Surely, the New York Fed’s board could find someone more suited for this critical position than the top San Francisco Fed regulator directly overseeing Wells Fargo’s holding company during the bank’s cross-selling and phony-account problems, which later came to light in 2016.
Williams has served in his current position since 2011, which was when Wells Fargo was reportedly engaging in its unbelievable banking shenanigans. If he could not properly oversee a huge institution in his backyard, how could he possibly oversee the banking and finance giants on Wall Street?

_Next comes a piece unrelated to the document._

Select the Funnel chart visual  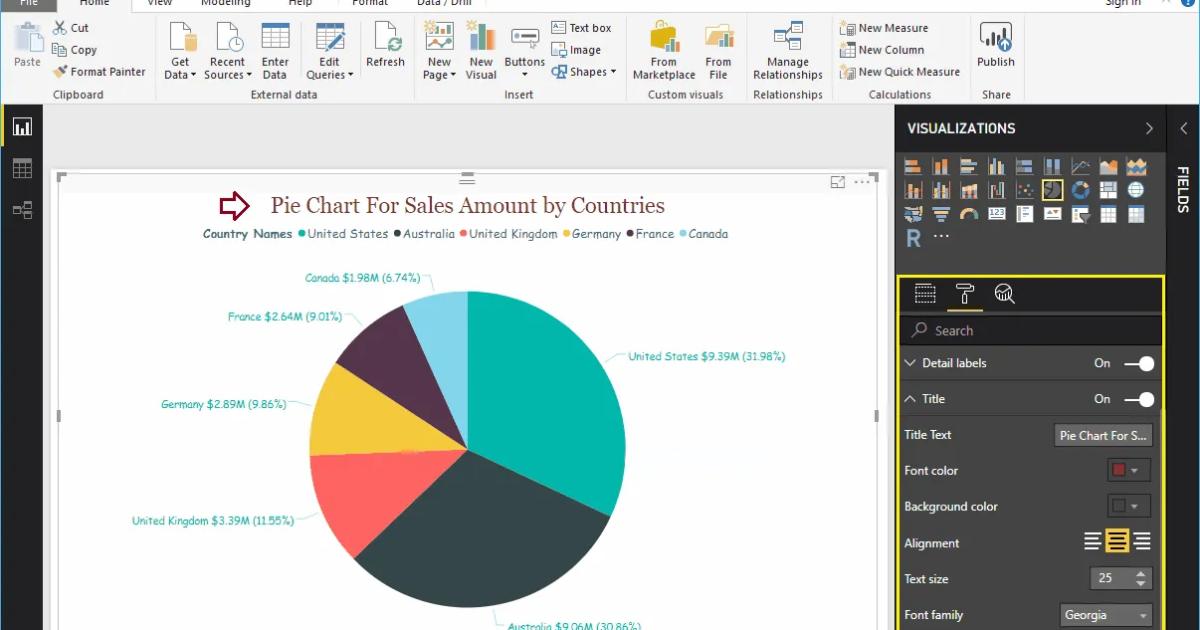[x=941, y=214]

And, what did the Fed do about Wells Fargo? They did nothing when it was happening and, in fact, the San Francisco Fed appointed the now-disgraced former chief executive of Wells Fargo, John Stumpf, to the Federal Reserve’s esteemed federal advisory council in 2015 — and then reappointed him in 2016, months before the bank’s misdeeds came to light.
Former Fed Chair Janet Yellen, who previously ran the San Francisco Fed herself, imposed some growth sanctions on the bank on the last day of her job earlier this year. But this does not get the Fed off the hook for its failure to properly oversee and regulate Wells Fargo.
Putting aside the San Francisco Fed’s failure with Wells Fargo under his watch, Williams also lacks the requisite credentials to perform the job.
There’s an important question to be asked of any applicant for this important role: Where were they during the financial crisis and the ensuing recession?
Williams, a macroeconomist and researcher, served as an executive vice president and director of research at the San Francisco Fed from 2009-2011. Book smart yes, but not Wall Street smart.
We need a New York Fed president with Wall Street and international finance experience rather than a longtime Fed official who has never worked in the finance industry. The previous two New York Fed presidents were often criticized because they worked at Goldman Sachs, but a Wall Street and finance background is exactly what is needed for this position. The New York Fed president must not only monitor and understand market movements as they happen but also be able to get immediate feedback from key market participants and contacts from Wall Street and abroad. Having a Rolodex of other economists and professors may work in the ivory tower, but certainly not for the person responsible for the world's most important money desk, especially during a crisis.
Surely, the New York Fed’s board can find someone with the requisite experience in finance outside of the Fed system — perhaps even someone to reflect some needed diversity.